Digital is the future of business, and the movement needs leaders. You in, CIOs?
There will be speculators trying to cash in on any hot industry, and startups will come and go, but the digital business movement is no bubble -- nothing like the dotcom/ecommerce irrational exuberance of a dozen years ago. For one thing, the infrastructure is far more stable and mature than it was at the turn of the century. The Web itself and all manner of Web apps are now everyday tools for providers and customers, old and young. Business professionals and consumers expect the companies and organizations they buy from to provide a rich digital experience.

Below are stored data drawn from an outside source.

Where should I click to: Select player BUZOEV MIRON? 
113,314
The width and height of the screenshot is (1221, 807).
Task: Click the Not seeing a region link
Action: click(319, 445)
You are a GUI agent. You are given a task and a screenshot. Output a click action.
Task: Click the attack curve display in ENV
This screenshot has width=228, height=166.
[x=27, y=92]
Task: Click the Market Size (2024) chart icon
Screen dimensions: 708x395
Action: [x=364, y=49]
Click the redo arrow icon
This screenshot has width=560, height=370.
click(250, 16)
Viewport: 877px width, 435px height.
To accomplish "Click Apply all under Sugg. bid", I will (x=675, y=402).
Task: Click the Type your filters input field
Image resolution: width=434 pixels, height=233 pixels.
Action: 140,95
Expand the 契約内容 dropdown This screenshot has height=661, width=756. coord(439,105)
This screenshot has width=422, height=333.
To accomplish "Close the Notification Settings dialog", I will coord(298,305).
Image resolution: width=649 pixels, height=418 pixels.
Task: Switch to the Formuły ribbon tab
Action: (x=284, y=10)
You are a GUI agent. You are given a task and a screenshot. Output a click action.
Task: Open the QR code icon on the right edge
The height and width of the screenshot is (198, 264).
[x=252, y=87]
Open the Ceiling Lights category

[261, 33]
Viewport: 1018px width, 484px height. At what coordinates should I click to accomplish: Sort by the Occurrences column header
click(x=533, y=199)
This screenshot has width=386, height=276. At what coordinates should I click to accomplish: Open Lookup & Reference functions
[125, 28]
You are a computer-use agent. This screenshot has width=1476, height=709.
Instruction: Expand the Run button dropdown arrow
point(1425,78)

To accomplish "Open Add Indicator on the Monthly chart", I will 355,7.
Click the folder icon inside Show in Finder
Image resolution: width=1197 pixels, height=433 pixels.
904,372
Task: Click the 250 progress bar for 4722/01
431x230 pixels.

Just as important, a range of industries are in desperate need of a digital overhaul. Much of the impetus in healthcare and education is to rein in runaway costs: Customers simply can't afford services whose prices increase 5% to 8% a year in a no-inflation economy, so providers need ways to administer services less expensively. Airlines and banks have gone the digital self-service route for the same cost reason.
CIO's Digital Demise?
So where will the CIO and IT organization end up amid all this digital disruption? Some pundits say they'll play a lesser role, especially as spending moves from IT to marketing, sales and other departments. Some go so far as to suggest that specialized digital teams, led by chief digital officers or similarly titled execs with non-IT pedigrees (see Starbucks, MGM Resorts and Harvard University), will relegate business technology organizations to mostly architecture and infrastructure roles.
Not likely. Most CIOs have been leading their companies into the digital realm of analytics, mobile and social for years now. They're hardly the baggy-pantsed plumbers and hidebound resistors the digerati make them out to be. But if a company's CIO isn't comfortable, even aggressive, with the strategy and tools of digital business, then that company needs to find a new CIO.
Some 18% of CIOs surveyed by Gartner earlier this year said they're already their organization's de facto chief digital officer. That's swell, but that percentage should be closer to 100. And even among those 18%, "saying you are a chief digital officer does not make you one," wrote Mark McDonald, a former Gartner analyst and now an Accenture managing director in charge of the firm's digital business practice, in a recent blog post.
But let's not get hung up on titles. The chief digital officer will probably go the way of the chief evangelist and process officer. That is, the title either won't last or it will be appended to some other one (as in: CIO and digital officer). Titles are a dime a dozen. Action is what matters.
Whether or not the CDO title survives, McDonald sees digital leaders focusing on any one of four main areas: generating new revenue from digital lines of business; developing marketing programs to grow digital revenue; developing and executing digital strategy; or (most broadly) leading the transformation effort from within the organization as "digital champions."
In my view, the first two roles are merely extensions of top sales and marketing positions. The last two are more fundamental and right in the CIO's wheelhouse.
Whether a company needs to hire or name a chief digital officer to oversee or accelerate the digital strategy, McDonald says, depends on how well the CIO already works with the rest of the senior leadership team on such initiatives. At Vail Resorts, CIO Robert Urwiler collaborated with the company's CEO and CMO to conceive and deploy EpicMix, a social/mobile/analytics app that's now a vital part of many customers' skiing and snowboarding experience and almost synonymous with the Vail brand. A chief digital officer would be redundant at Vail. But perhaps other companies and their CIOs will need a hired digital gun.
What McDonald exhorts companies not to do, however, is form a discrete "digital organization" (Starbucks took that route back in 2009) similar to the ecommerce organizations-to-be-spinoffs of yesteryear. McDonald calls them "digital cannibal business units." Usually, once those units generate about 10% of company revenue, they require a substantial capital injection, he says, at which point they compete with the "core" business for resources -- and usually lose. "It's a weak strategy," McDonald says. "It starves the business on two sides: The unit is starved of the resources of the parent company, and the parent is left off the hook of having to be innovative and responsive."
Digital business is everybody in the company's business. But somebody needs to lead. Who better than the CIO?